Imprevionism: Where Classic Art And Digital Media Collide

Impressionism, developed by Claude Monet and his contemporaries in 19th century Paris, remains one of the most recognisable and popular movements in art. But how can such a traditionally static medium adapt to a rapidly evolving, digital world full of adorable puppy GIFs? By incorporating time-lapse video, of course.

Imprevionism, a collaboration between Vimeo contributors Jacek(JMS) and Ben, dovetails elements from Impressionism — a focus on light over detail, unique viewing angles and the incorporation of movement — with the many of the same elements found in time-lapse videos to create this digitally animated montage.

Jacek(JMS) captured many of the time-lapse sequences himself using Program, which was written in the Processing programming language. Program captured up to 30 shots at a time every five minutes — starting at the top of every hour — then stitched together into 1300-image time-lapse videos.

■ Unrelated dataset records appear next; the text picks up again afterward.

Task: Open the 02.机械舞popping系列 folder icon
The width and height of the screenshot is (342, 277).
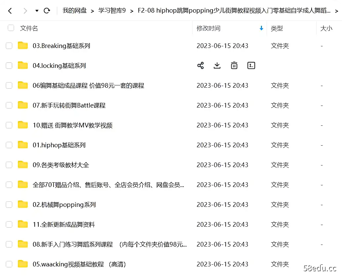Action: [x=22, y=204]
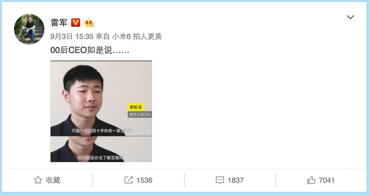
Task: Click the comment speech bubble icon
Action: (x=220, y=180)

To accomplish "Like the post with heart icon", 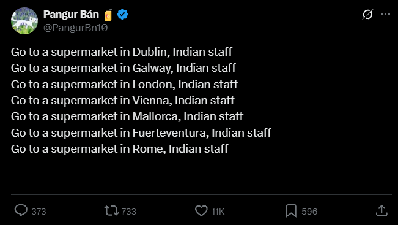I will click(x=201, y=211).
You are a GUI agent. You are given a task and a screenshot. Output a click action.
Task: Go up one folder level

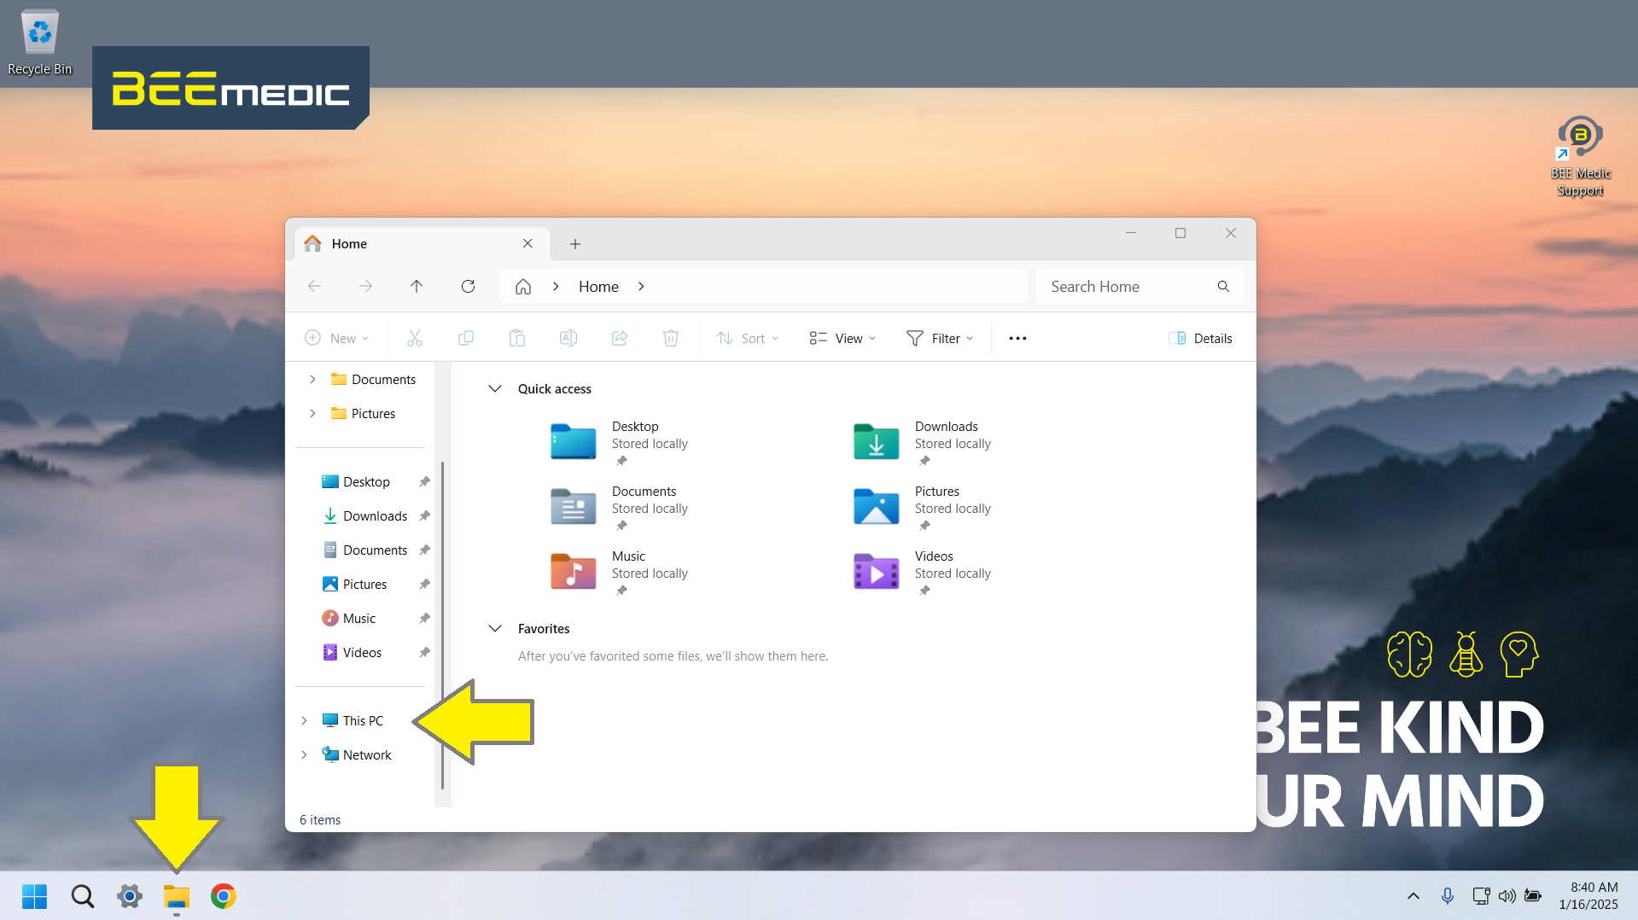[417, 287]
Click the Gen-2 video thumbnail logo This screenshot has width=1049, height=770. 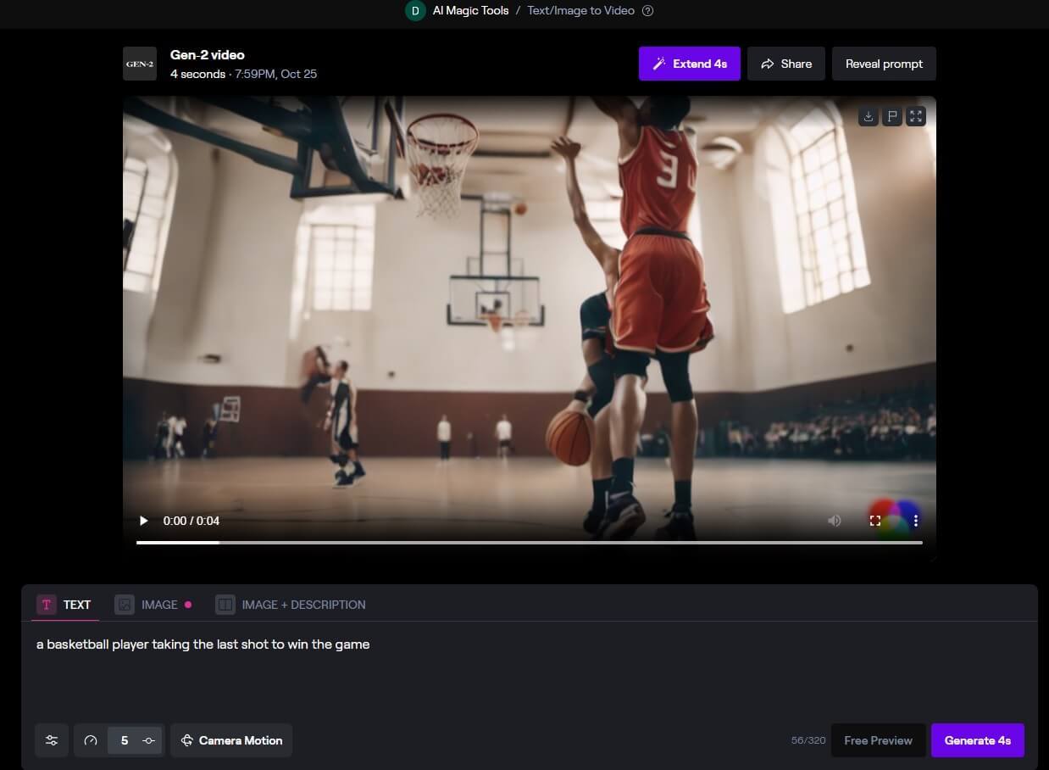139,63
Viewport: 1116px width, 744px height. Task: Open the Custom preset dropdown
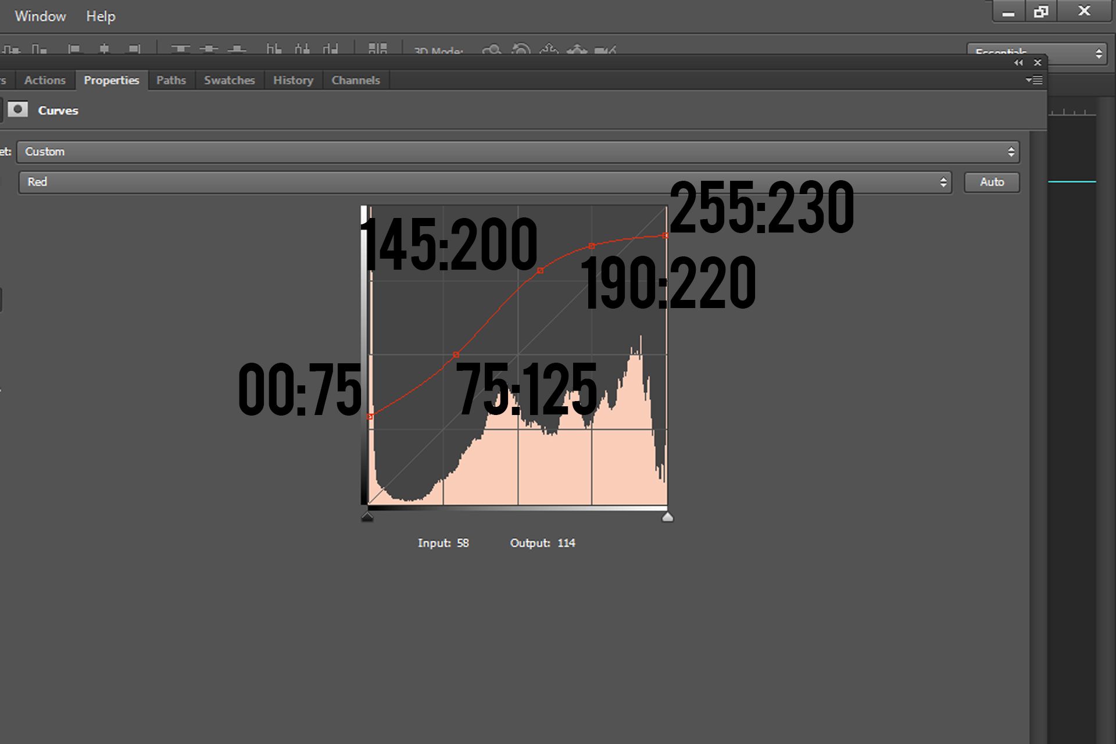coord(518,152)
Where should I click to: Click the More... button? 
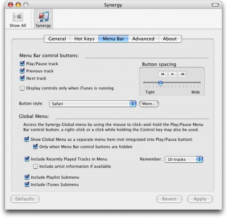[149, 104]
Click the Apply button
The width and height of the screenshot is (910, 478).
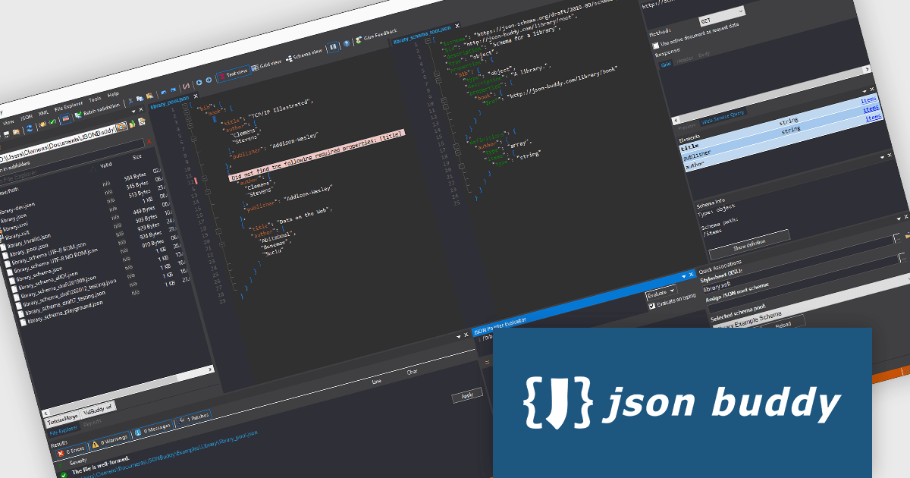coord(466,395)
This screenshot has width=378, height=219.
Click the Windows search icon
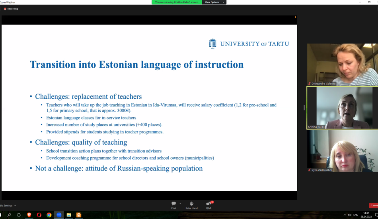(9, 215)
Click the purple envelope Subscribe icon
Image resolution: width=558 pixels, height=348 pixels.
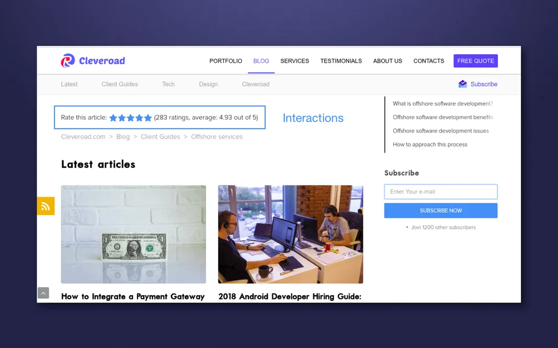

"Clusters of pixels are taken from time-lapse sequence, but those pixels are not altered/changed with colours, brightness, etc. So,this impressionistic view is created by colour, light change over the day," Jacek(JMS) explained to Gizmodo. "In theory this can be done in analogue film by using complementary masks. But such a masks needs to be very precise, I was trying to do this years ago with two masks, no success. With digital technology many photos (up to 30) can be merged more precisely."

When the video had finished generating, Ben edited the content into a montage and installed the opening animation. "I thought it was nice to build up these beautiful time-lapse paintings by drawing lines and give it colours as if I was making a painting," he explained. "I used the app Explain Everything on an iPad to draw the lines and to record the process. I used green colours to 'paint'. The green colours gave me the possibility to use it later in an edit program as a green screen (chroma key), so you could see the time-lapse on the places where it was painted green."

The result, above, isn't necessarily how Monet would have viewed our modern world. But you've got to think he'd at least recognise a kindred spirit.